Cluzel went further, invoking the populist thesis of the elite and the people, and even reframing the image of the “true élite” as one willing to defy the cultural consensus: “You are the winners of globalization… You are from the city, yet you can still finish your studies and engage in a noble cause, which can be complicated today.”

My ethnographic findings echo this narrative. Across life-history interviews I’ve conducted, many young French adults—particularly students at elite institutions—described feeling alienated by what they perceived as the dominance of progressive moralism in academic and political life. Some expressed frustration with the elevation of post-materialist concerns, while others longed for order, rootedness, or continuity—values they felt were dismissed or pathologized in their institutional environments. These students were neither economically marginalized nor politically inexperienced; in fact, some continued to hold progressive beliefs. Yet their turn toward right-wing populism reflected a deeper cultural disaffection—a sense of estrangement not from access to elite spaces, but from the ideological consensus that governed them. In this sense, their testimonies complicate the conventional view of cultural backlash as the domain of older, uneducated, and uncouth voters. Instead, they point to a growing cohort of young, educated, and socially mobile individuals who experience a form of ideological homelessness within their own class.
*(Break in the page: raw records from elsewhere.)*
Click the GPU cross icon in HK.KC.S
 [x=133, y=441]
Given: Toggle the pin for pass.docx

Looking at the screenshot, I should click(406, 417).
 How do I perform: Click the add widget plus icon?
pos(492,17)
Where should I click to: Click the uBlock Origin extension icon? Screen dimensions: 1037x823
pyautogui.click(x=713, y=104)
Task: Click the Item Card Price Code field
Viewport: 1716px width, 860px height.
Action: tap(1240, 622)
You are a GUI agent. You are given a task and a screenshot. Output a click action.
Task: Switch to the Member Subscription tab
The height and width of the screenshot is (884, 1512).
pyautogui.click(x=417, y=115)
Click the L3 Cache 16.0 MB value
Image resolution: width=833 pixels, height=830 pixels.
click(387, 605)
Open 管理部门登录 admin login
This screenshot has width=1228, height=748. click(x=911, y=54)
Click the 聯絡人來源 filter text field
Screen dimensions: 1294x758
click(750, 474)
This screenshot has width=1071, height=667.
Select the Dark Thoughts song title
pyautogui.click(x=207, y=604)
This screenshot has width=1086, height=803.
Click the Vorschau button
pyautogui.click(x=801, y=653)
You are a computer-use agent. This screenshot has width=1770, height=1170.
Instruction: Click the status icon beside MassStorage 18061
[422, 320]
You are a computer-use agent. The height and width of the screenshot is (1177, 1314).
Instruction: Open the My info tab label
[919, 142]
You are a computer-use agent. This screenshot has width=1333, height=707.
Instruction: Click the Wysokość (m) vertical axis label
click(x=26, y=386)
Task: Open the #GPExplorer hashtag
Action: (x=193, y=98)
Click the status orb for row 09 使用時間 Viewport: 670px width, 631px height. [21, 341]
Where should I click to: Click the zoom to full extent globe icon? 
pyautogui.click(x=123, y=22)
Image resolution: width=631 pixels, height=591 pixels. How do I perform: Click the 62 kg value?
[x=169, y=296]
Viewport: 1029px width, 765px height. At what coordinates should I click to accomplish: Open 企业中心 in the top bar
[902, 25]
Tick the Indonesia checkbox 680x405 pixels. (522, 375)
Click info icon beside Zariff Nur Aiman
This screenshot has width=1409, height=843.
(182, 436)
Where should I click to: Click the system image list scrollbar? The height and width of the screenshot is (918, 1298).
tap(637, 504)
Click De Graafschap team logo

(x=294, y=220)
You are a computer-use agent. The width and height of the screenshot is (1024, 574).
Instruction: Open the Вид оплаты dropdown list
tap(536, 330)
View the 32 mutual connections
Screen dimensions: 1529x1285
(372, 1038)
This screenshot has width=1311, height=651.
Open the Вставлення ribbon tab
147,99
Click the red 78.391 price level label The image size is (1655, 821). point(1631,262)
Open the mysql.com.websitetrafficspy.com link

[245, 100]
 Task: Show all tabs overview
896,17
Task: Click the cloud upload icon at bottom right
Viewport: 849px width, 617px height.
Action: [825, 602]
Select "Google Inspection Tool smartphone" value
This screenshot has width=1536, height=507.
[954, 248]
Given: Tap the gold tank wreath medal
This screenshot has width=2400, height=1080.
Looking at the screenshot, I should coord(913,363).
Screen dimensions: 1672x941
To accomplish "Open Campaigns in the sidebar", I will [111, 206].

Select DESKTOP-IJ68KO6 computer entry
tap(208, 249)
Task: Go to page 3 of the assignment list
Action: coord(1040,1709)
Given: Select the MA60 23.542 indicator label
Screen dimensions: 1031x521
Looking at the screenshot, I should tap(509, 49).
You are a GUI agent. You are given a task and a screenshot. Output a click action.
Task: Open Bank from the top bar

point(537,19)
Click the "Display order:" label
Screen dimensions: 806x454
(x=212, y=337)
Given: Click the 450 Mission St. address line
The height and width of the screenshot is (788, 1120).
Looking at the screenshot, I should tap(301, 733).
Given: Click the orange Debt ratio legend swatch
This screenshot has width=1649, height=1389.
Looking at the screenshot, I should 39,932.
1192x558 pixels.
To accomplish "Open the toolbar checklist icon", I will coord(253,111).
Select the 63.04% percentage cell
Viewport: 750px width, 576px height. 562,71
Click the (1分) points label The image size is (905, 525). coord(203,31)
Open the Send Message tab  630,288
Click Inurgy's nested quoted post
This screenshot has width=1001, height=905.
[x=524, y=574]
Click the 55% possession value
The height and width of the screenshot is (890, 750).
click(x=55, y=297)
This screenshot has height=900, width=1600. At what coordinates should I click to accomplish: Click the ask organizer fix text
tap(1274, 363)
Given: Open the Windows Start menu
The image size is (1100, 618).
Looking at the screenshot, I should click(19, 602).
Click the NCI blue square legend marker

This is precisely why new avenues of research, especially qualitative, must turn their attention to this emerging demographic. Political scientists like Pippa Norris and Inglehart make the case of a cultural backlash and drive a wedge between the cosmopolitan and well-educated elite vs. the uneducated, provincial, mostly white demographic to explain the rise of populist right-wing and far-right leaders. While this framing captures some important dynamics, it overlooks the growing appeal of the populist radical right among segments of the young elite—those who, despite their social and educational capital, feel culturally and politically alienated by the perceived progressive orthodoxies of their institutions.

 

C0nclusion

The key question is not whether or not cultural reactionaries vote for the populist right point-blank. Rather, what matters is how populism has become a fertile ground for a broader spectrum of antagonisms. Whether these antagonisms stem from cultural or economic grievances—or some combination of both—remains a matter of ongoing debate. Schäfer, for example, limits his quantitative analysis to voting behavior for authoritarian-populist parties. Yet I find it equally important to consider the role of attitudes, trajectories, and affective dispositions. Some may paradoxically react strongly to cultural shifts, espousing more populist radical-right views, without ever expressing those views at the ballot box, just like many voters may still espouse some progressive values but ultimately vote for populist radical-right figures by virtue of some dissatisfaction.

Nonetheless, while the cultural backlash thesis has its limitations, it still holds a kernel of explanatory power that merits close attention, particularly when examined through a more nuanced lens that integrates both symbolic and material grievances and that qualitative methods permit. Only by tracing and observing how these tensions play out at the granular level of generation and social class can we begin to grasp some of the deeper tremors of the populist upheaval reshaping and fueling the West and beyond.